En principe, je suis passionnément pour tout ce qui relève de la dignité humaine, donc celle de la femme. En pratique, je crois qu'on ne peut trop lutter pour cette égalité de fait qui, comme vous le montrez très bien à propos des salaires, n'est pas encore atteinte. Mais j'avoue que les femmes me découragent par leur perpétuel refus d'être au meilleur sens du mot "la femme". Je pense à leur soumission niaise à la mode qui si souvent les enlaidit ou les ridiculise, à leur acceptation séculaire de modes cruelles ou extravagamment luxueuses, à leur respect non pour la virilité, ce qui serait beau, mais pour les attributs postiches de celle-ci : l'uniforme, le fusil, sans oublier le rassurant portefeuille (...).
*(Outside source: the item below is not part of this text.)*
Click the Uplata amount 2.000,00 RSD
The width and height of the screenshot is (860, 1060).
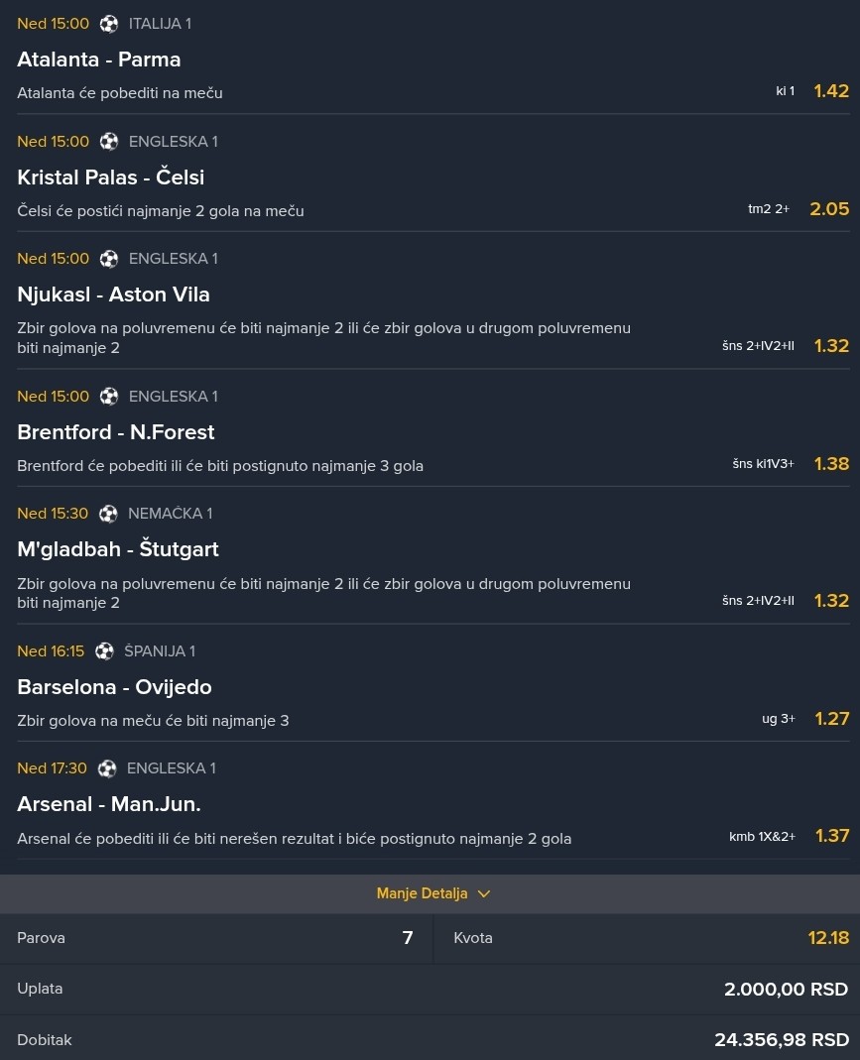click(787, 990)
Je n'aime pas voir la femme émuler l'homme dans son adhésion à la civilisation du gâchis, de la concurrence, du commercialisme et de l'industrialisme exacerbés, malfaisants et futiles. Je n'aime pas la voir s'imaginer qu'alimenter des ordinateurs est une tâche plus noble que récurer le plancher. Que les circonstances économiques l'y obligent, je le veux bien, encore qu'il y ait beaucoup de choses à dire là-dessus.
La civilisation à laquelle j'aspire n'aurait pas de place pour le féminisme militant, non plus que pour l'agressive masculinité. Et tout le reste ne me paraît qu'ajouter à notre chaos, pour ne pas dire à nos désastres.
Marguerite Yourcenar - Correspondance.